11. October 2013 11:53
Scorn and humiliation have been heaped on the literacy and numeracy skills of adults in England and Northern Ireland. The UK (excluding Scotland and Wales) has scored poorly – 13th in literacy and 16th for numeracy – in a major new study by the OECD of more than 150,000 people aged 16 to 65 in 24 countries.
In the OECD study, published in October 2013, Japan came out top both for literacy and numeracy, with Finland 2nd in each case. In literacy places 3 to 5 in the rankings were filled by the Netherlands, Australia and Sweden; in numeracy it was Sweden, the Netherlands and Norway in that order.
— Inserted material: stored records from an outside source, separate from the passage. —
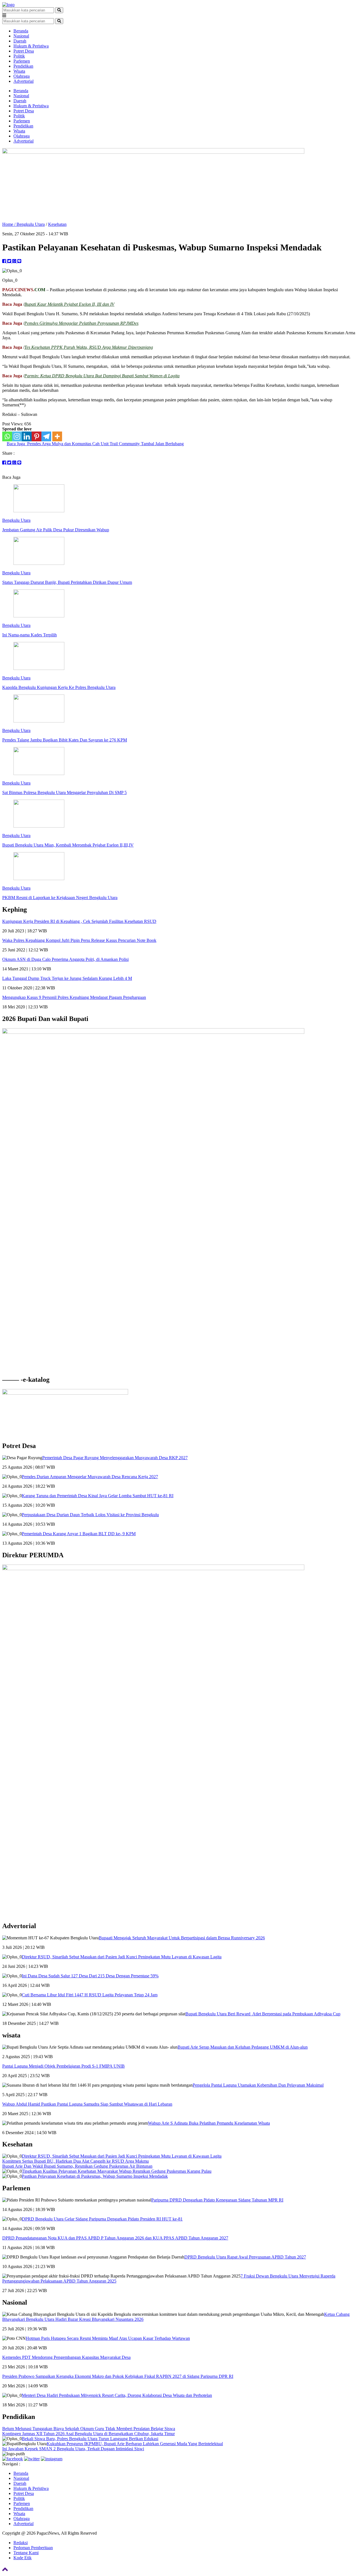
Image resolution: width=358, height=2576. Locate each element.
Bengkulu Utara (31, 224)
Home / (9, 224)
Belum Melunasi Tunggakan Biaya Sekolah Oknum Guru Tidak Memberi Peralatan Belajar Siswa (88, 2428)
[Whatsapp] (7, 436)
One bright spot in the findings for the UK – it is rated much better in getting people to use their skills at work. Andreas Schleicher, OECD deputy director for education, comments that the UK and US is “very good at extracting the maximum out of limited skills bases”, but Japan is only “so so”. Individuals “that are highly skilled get a lot out of this, those that are poorly skilled pay a high price”, he said.
The study shows that England is the only country in the survey where results are going backwards – with the older generation better than the younger. It is worrying that England's 16 to 24-year-olds lag behind in 22nd place for literacy and 21st for numeracy out of 24.The study reveals that there are 8.5 million adults in England and Northern Ireland with the numeracy levels of a 10-year-old.